Requirement
Return the rows from the one containing "Click the Configure Action button" to the one containing "tap(330, 288)", including both, copied word for word and without the pictures.
=== Supplied material ===
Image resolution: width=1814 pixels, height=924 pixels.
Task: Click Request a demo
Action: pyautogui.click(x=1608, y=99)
===
=== Supplied material ===
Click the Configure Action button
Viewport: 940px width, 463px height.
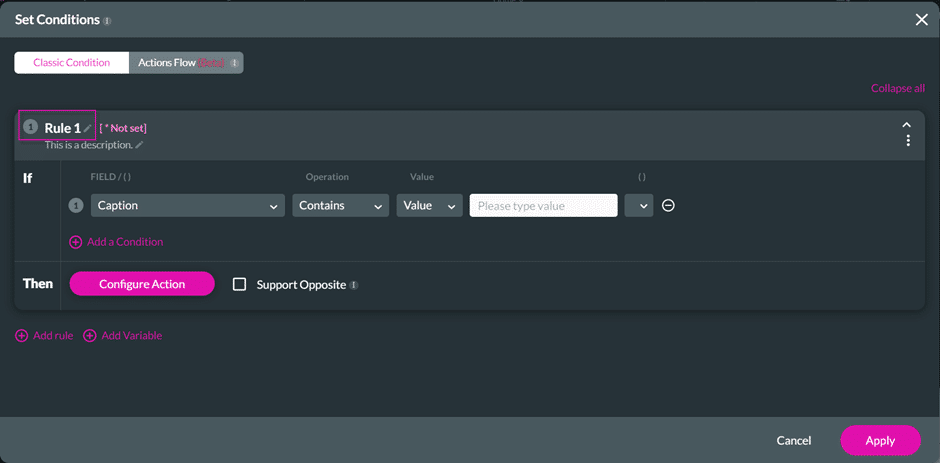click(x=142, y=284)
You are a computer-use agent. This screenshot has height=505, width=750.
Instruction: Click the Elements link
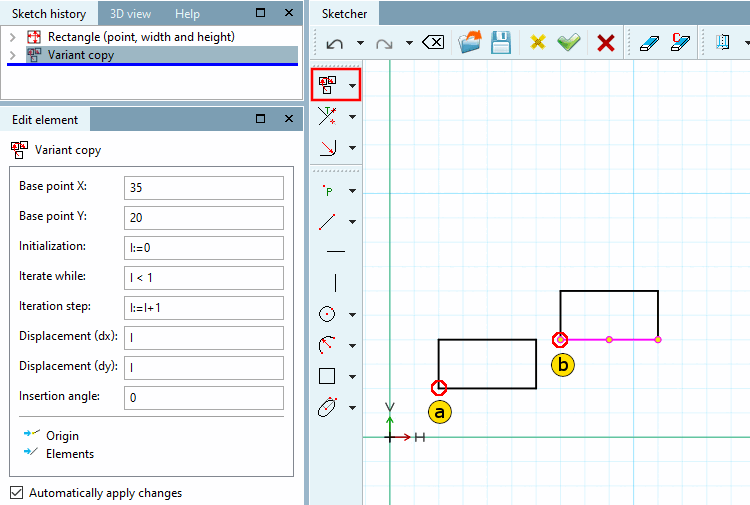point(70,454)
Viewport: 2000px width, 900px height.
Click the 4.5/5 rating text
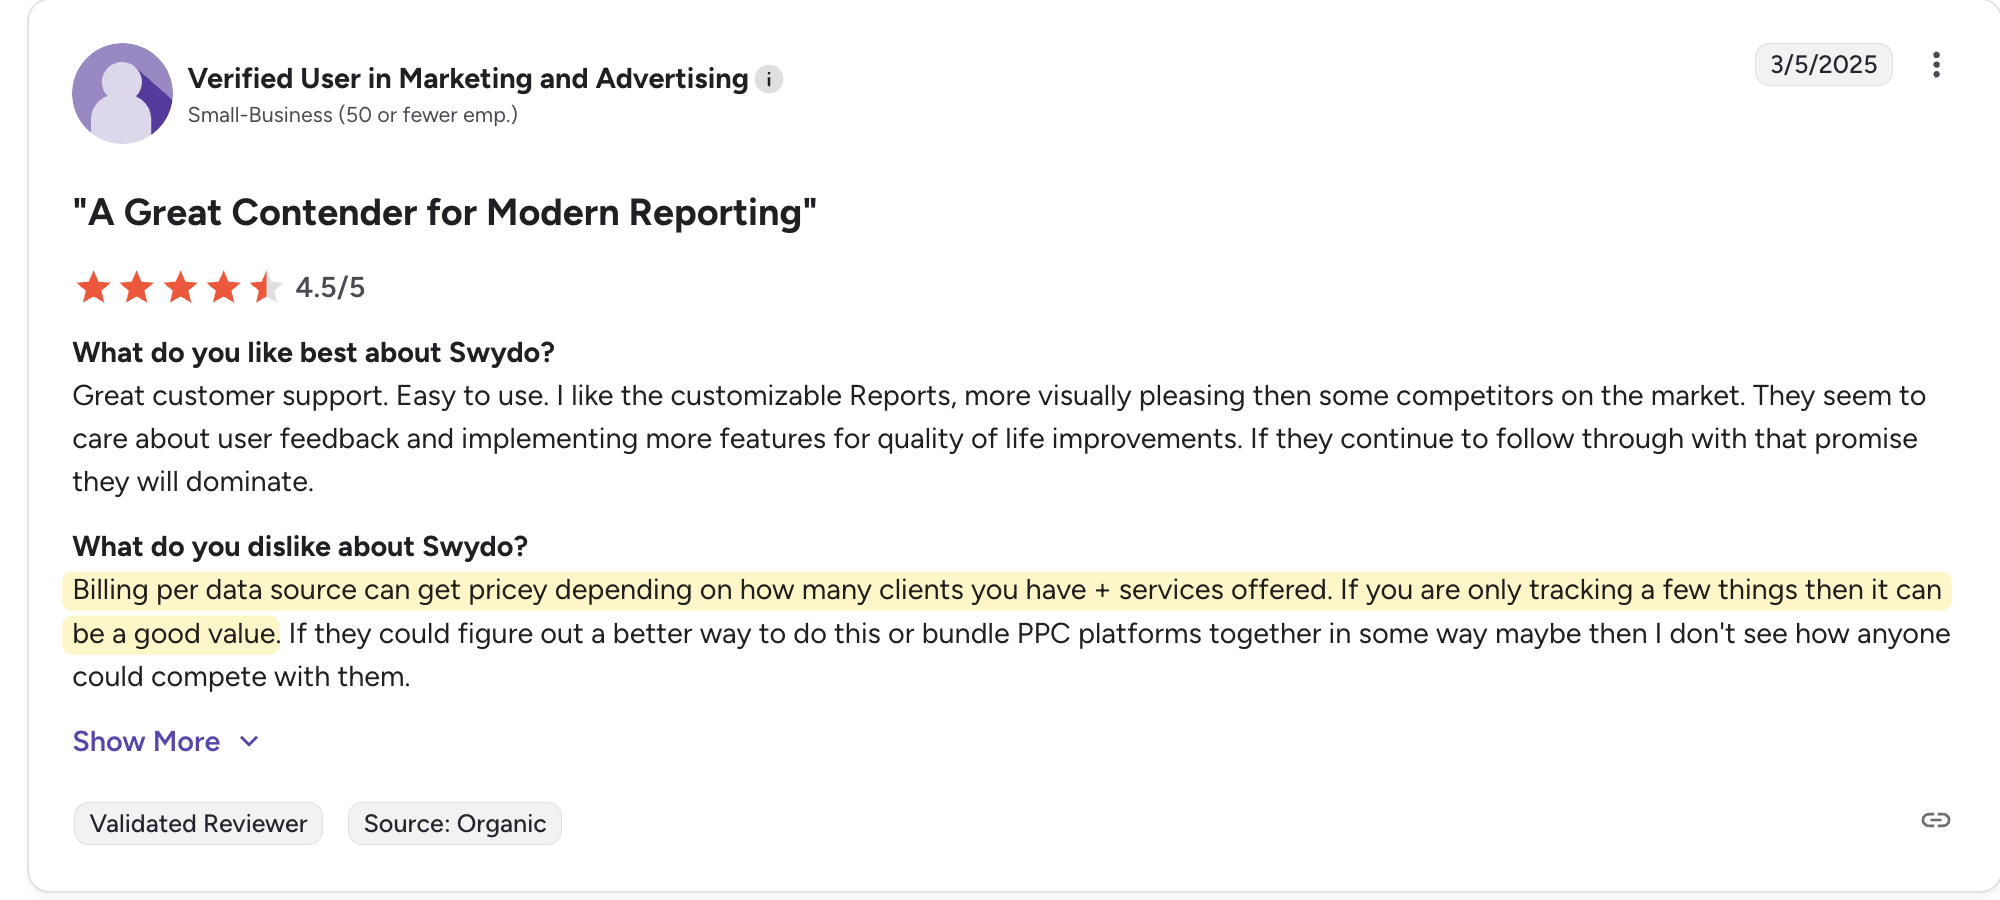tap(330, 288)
===
Complete answer
Click the Configure Action button
Viewport: 940px width, 463px height.
click(x=142, y=284)
You are a computer-use agent. This screenshot has height=505, width=750.
Instruction: Click the Elements link
point(70,454)
Viewport: 2000px width, 900px height.
Click the 4.5/5 rating text
tap(330, 288)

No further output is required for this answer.